International telecommunications operators in eight Asian economies, including Japan’s KDD Corp., connected their Internet networks Thursday to make Web services more affordable in the region, industry officials said.

With the newly created Asia Internet Network, the telecom operators no longer need to pay fees to U.S. Internet service providers for international Web services, the officials said.

A delay in the establishment of an infrastructure for the Internet has forced Asian service providers to process services beyond national boundaries through the United States.

According to an estimate by the Singapore government, fees paid to U.S. providers by Asian providers total $5 billion a year.

Without such fees, Internet services will become more affordable in Asia, the officials said.

The AIN connects the Internet networks of KDD and international telecom operators in Indonesia, Malaysia, the Philippines, Singapore, South Korea, Taiwan and Thailand.

Subway optical fiber

Teito Rapid Transit Authority, operator of major subway networks covering the heart of Tokyo, announced Thursday the installation of an optical fiber network along the 171.5 km length of its eight subway lines by the end of March 2001.

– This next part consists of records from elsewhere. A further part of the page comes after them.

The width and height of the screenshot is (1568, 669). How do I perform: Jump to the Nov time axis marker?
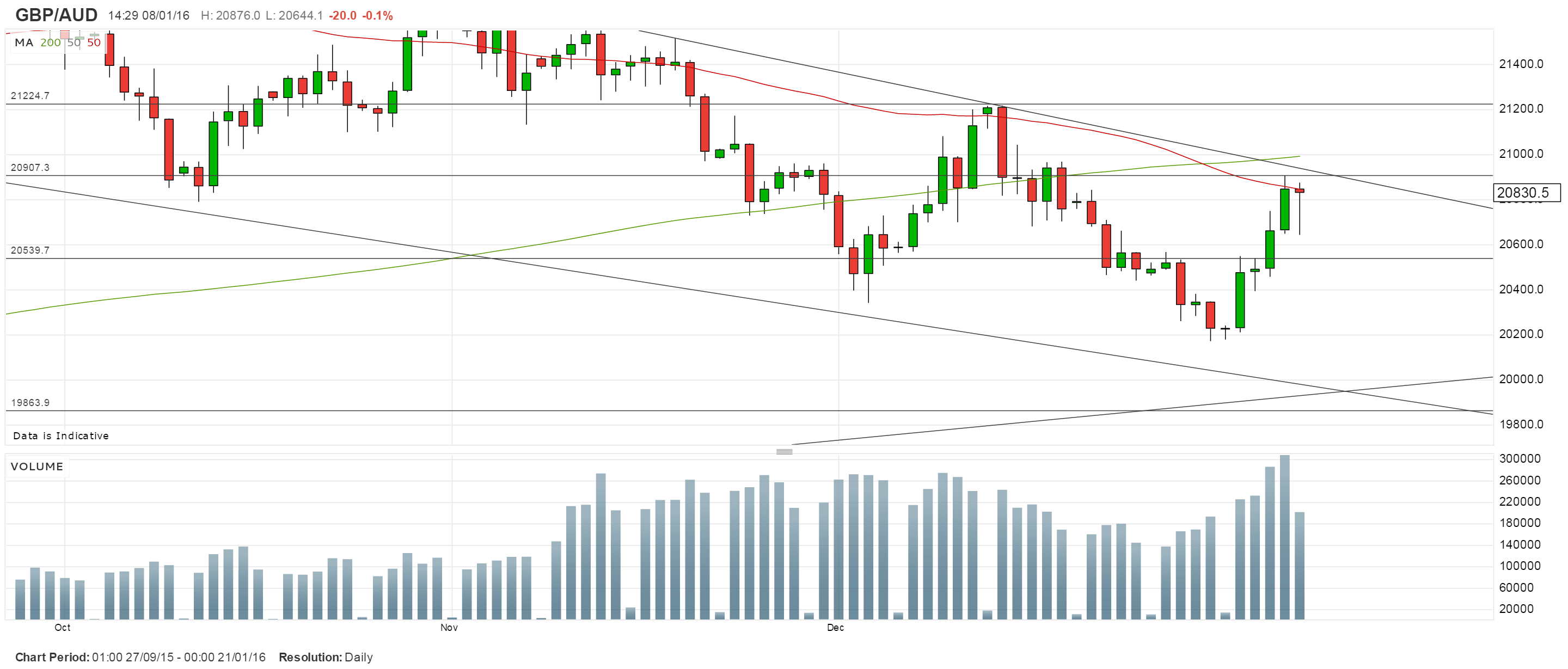(x=449, y=628)
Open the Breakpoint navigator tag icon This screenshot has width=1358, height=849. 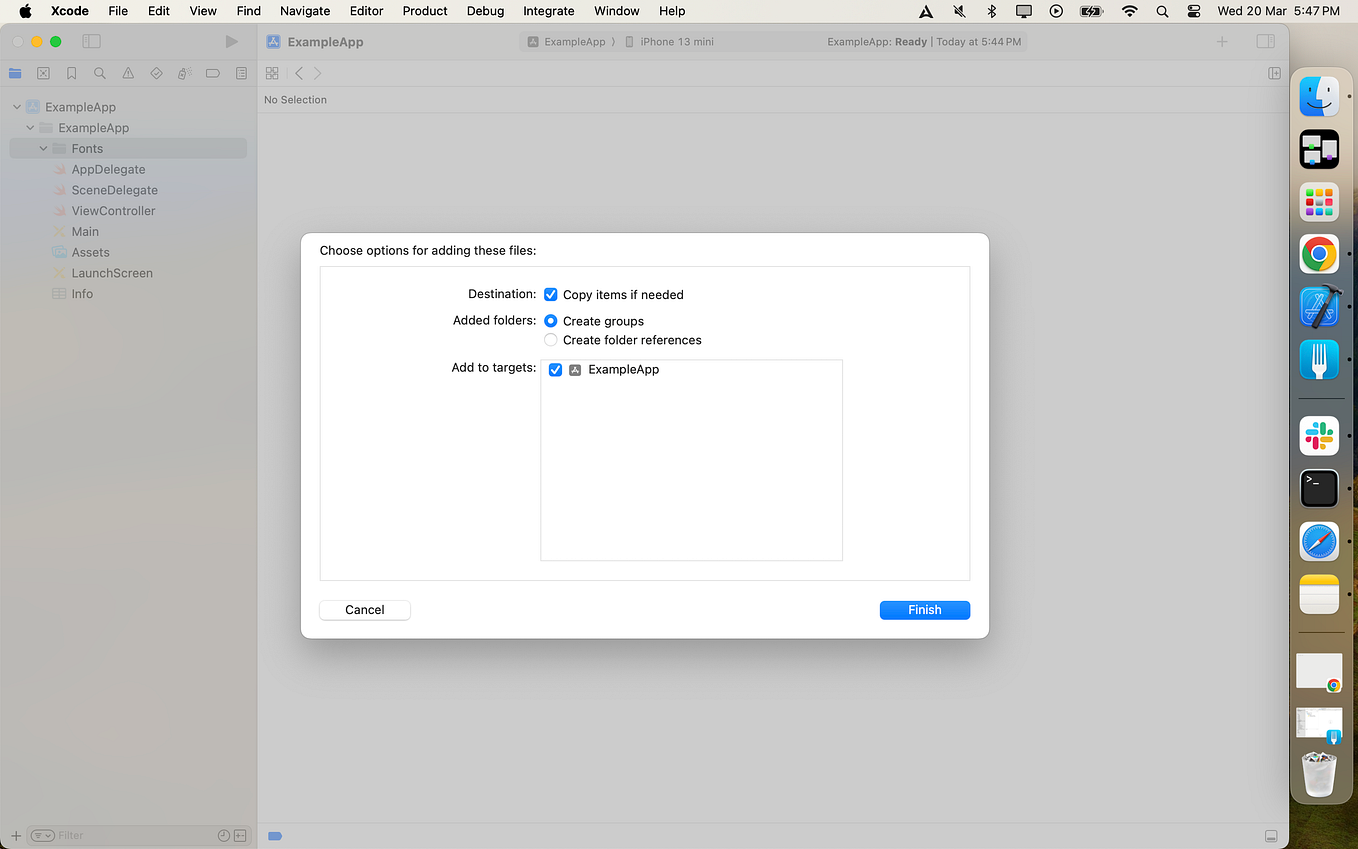pos(212,72)
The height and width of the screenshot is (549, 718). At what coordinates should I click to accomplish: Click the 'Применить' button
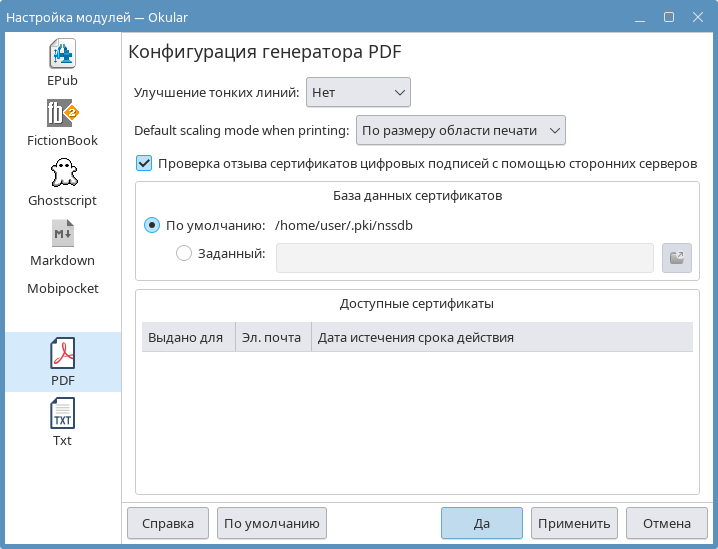[573, 523]
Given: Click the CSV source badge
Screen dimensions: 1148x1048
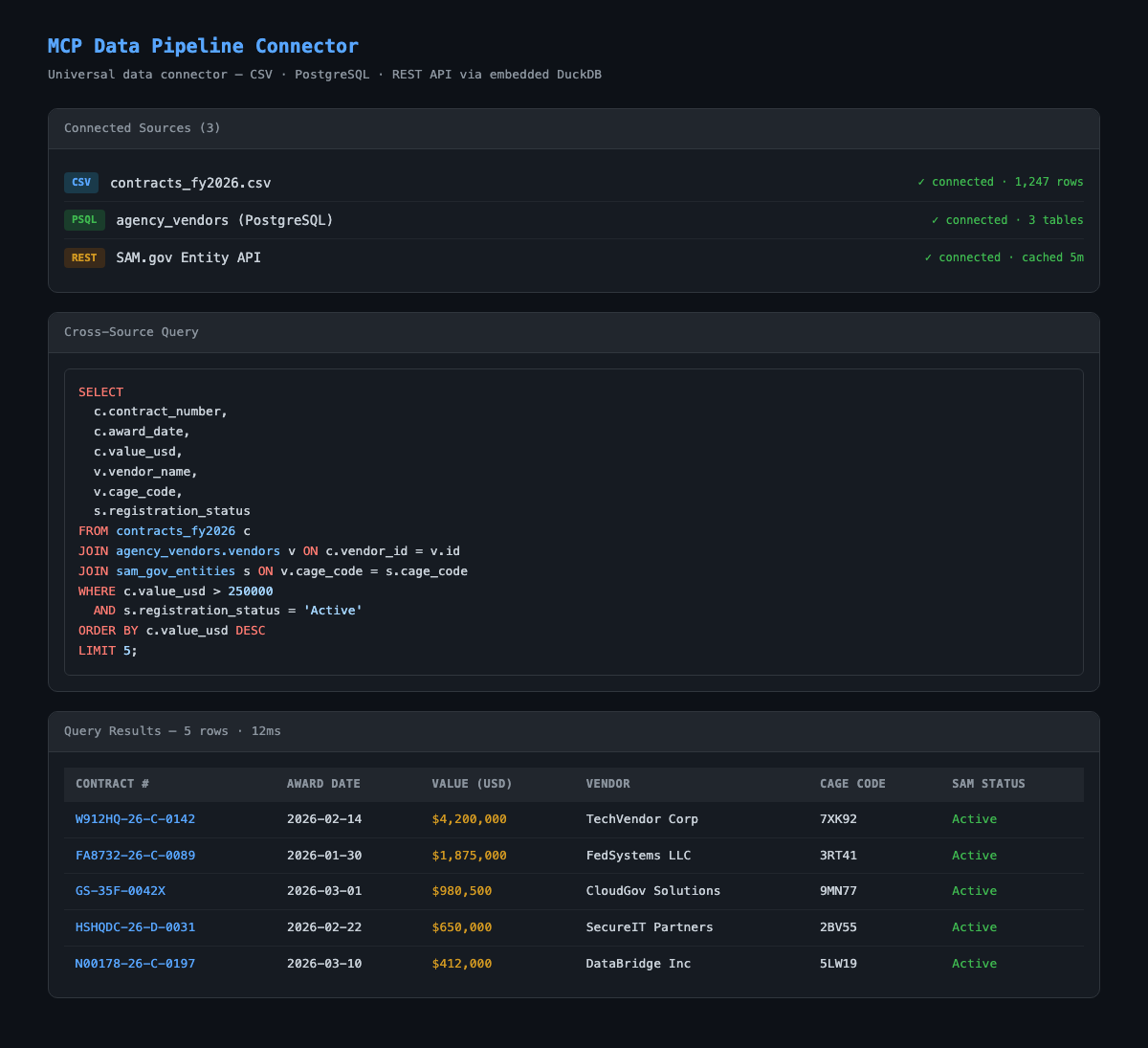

The subway operator said it plans to spend 1.5 billion yen to install the high speed lines, which it will lease mainly to telecom companies.

The optical network will cover a number of the nation’s major business districts, including Otemachi, Shinjuku, Ginza and Akasaka.

The subway corporation will in July begin leasing optical fibers extending over a 0.6 km section between Mitsukoshimae and Nihonbashi stations on the Ginza Line, and a 13.8 km stretch between Ochiai and Toyocho stations on the Tozai Line, Teito said.

The subway operator is also considering using the networks to sell a variety of multimedia data within the subway stations, such as music data, digital books and moving images for advertisements.